Data section below:

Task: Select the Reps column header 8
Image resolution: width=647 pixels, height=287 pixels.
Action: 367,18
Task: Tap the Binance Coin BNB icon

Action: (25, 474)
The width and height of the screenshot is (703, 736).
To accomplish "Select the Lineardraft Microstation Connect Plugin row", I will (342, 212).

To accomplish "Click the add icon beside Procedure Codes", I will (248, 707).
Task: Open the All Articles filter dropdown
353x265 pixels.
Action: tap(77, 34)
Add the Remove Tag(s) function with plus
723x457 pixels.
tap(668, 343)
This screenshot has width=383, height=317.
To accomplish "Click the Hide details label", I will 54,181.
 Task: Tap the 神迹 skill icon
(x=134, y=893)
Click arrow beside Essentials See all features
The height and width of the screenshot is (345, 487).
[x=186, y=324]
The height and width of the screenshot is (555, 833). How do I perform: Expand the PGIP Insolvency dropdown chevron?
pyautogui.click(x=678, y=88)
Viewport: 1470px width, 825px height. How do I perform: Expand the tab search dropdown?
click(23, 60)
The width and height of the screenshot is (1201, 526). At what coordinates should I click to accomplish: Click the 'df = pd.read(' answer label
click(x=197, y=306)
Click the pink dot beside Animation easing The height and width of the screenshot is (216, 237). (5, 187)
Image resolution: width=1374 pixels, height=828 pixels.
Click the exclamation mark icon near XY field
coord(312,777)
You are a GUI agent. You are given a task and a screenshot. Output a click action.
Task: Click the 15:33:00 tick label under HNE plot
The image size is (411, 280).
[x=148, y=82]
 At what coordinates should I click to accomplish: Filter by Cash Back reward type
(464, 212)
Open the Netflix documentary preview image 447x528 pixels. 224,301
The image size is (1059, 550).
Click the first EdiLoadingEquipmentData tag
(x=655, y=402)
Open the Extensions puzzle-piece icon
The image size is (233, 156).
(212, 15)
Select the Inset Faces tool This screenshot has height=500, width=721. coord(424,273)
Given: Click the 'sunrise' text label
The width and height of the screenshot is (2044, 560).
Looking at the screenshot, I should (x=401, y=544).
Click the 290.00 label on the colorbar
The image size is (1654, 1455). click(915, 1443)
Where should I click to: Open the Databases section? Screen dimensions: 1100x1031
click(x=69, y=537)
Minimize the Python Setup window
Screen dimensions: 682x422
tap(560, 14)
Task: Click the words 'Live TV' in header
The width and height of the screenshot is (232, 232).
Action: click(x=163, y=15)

End of Data section.

> **Activity**
From the records above, pull every line that has the string "will" and copy it.

> **Solved exercise**
To accomplish "Select the Lineardraft Microstation Connect Plugin row", I will (342, 212).
To accomplish "Click the add icon beside Procedure Codes", I will (248, 707).
To accomplish "Click the Hide details label", I will 54,181.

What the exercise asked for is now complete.